Input for this task:
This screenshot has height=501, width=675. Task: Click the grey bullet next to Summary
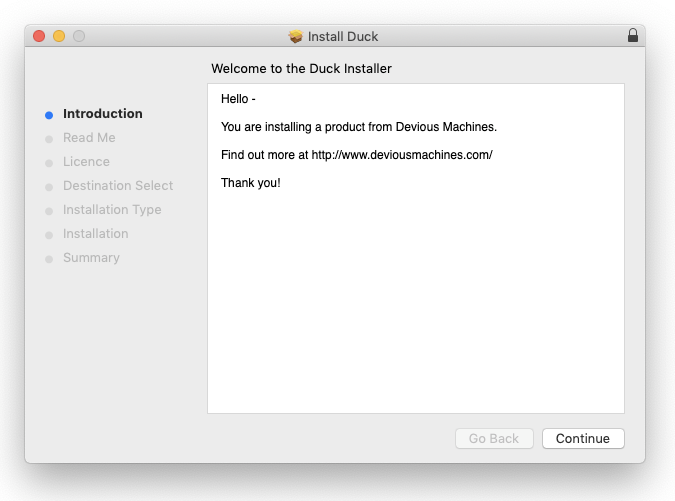tap(49, 259)
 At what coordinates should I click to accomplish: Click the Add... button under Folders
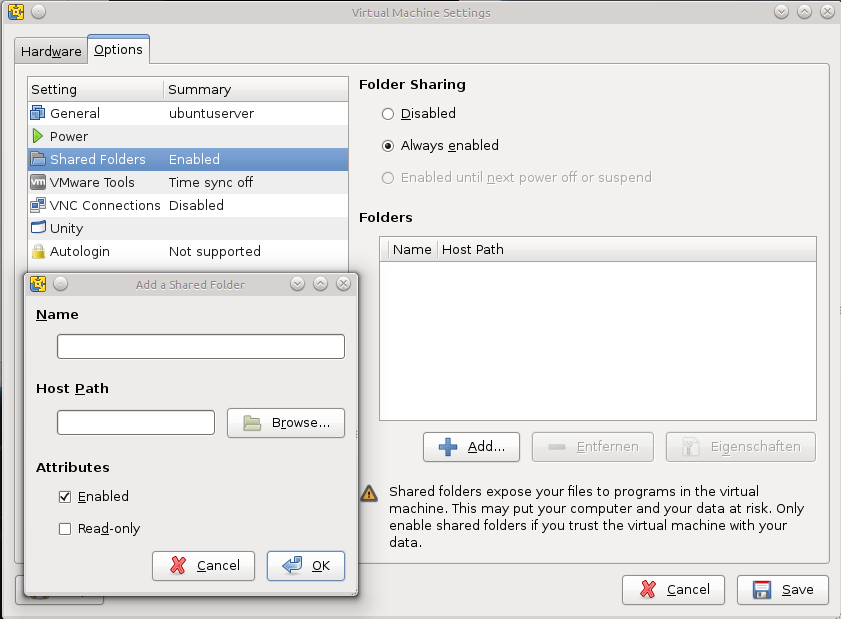pos(471,447)
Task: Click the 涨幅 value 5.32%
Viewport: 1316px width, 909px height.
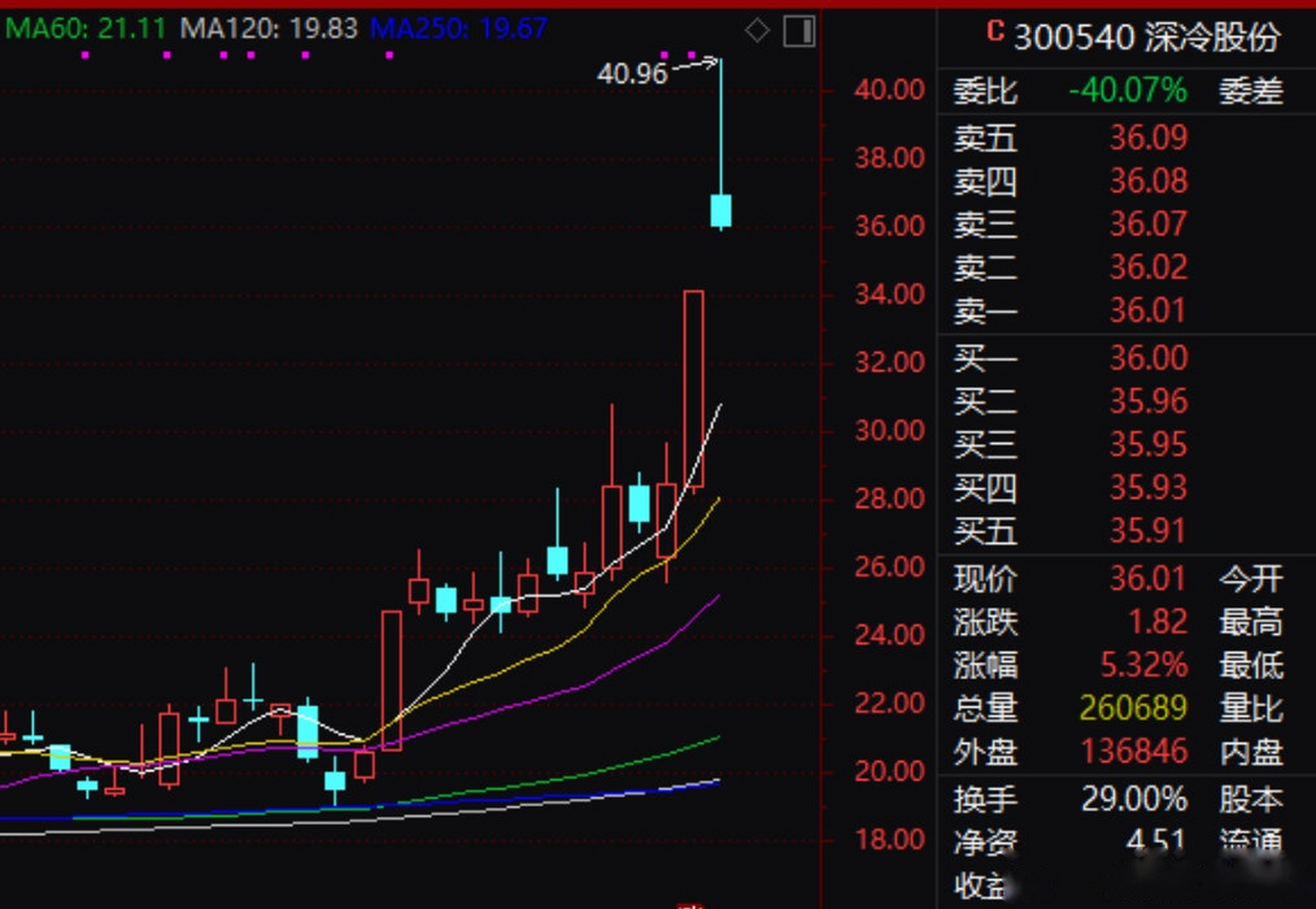Action: click(x=1144, y=665)
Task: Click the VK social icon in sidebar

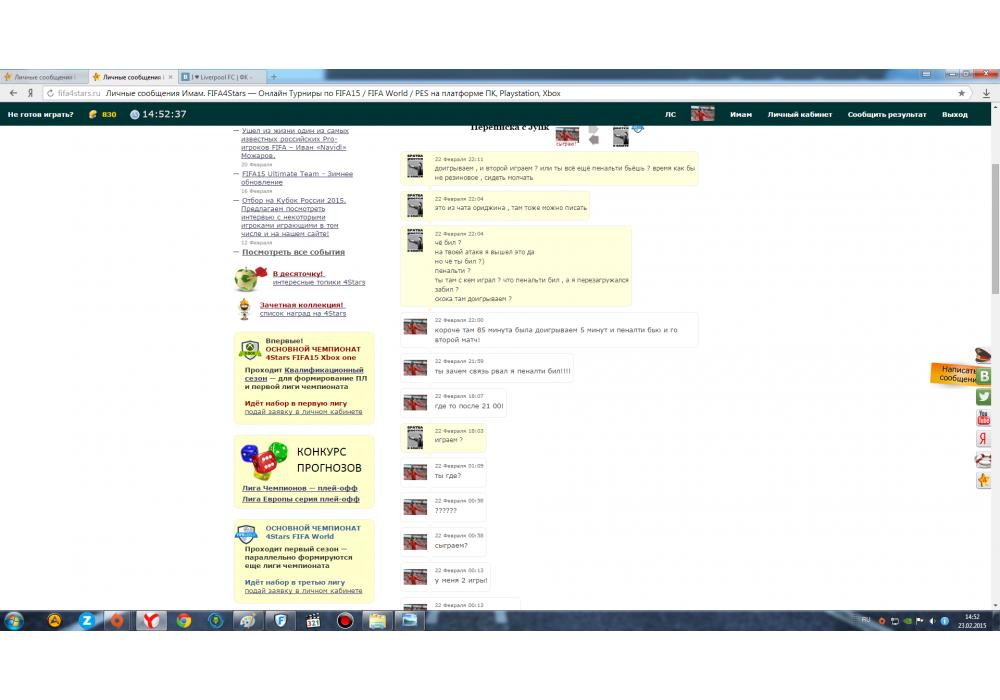Action: coord(984,376)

Goal:
Rewrite all the records above with every "Task" swapped for "Instruction" and everything else left as is. Leave out the pictures.

Problem solution:
This screenshot has height=501, width=675. Instruction: Click the grey bullet next to Summary
tap(49, 259)
 At what coordinates should I click to accomplish: Click the Add... button under Folders
pos(471,447)
Instruction: Click the 涨幅 value 5.32%
Viewport: 1316px width, 909px height.
Action: click(x=1144, y=665)
Instruction: Click the VK social icon in sidebar

Action: coord(984,376)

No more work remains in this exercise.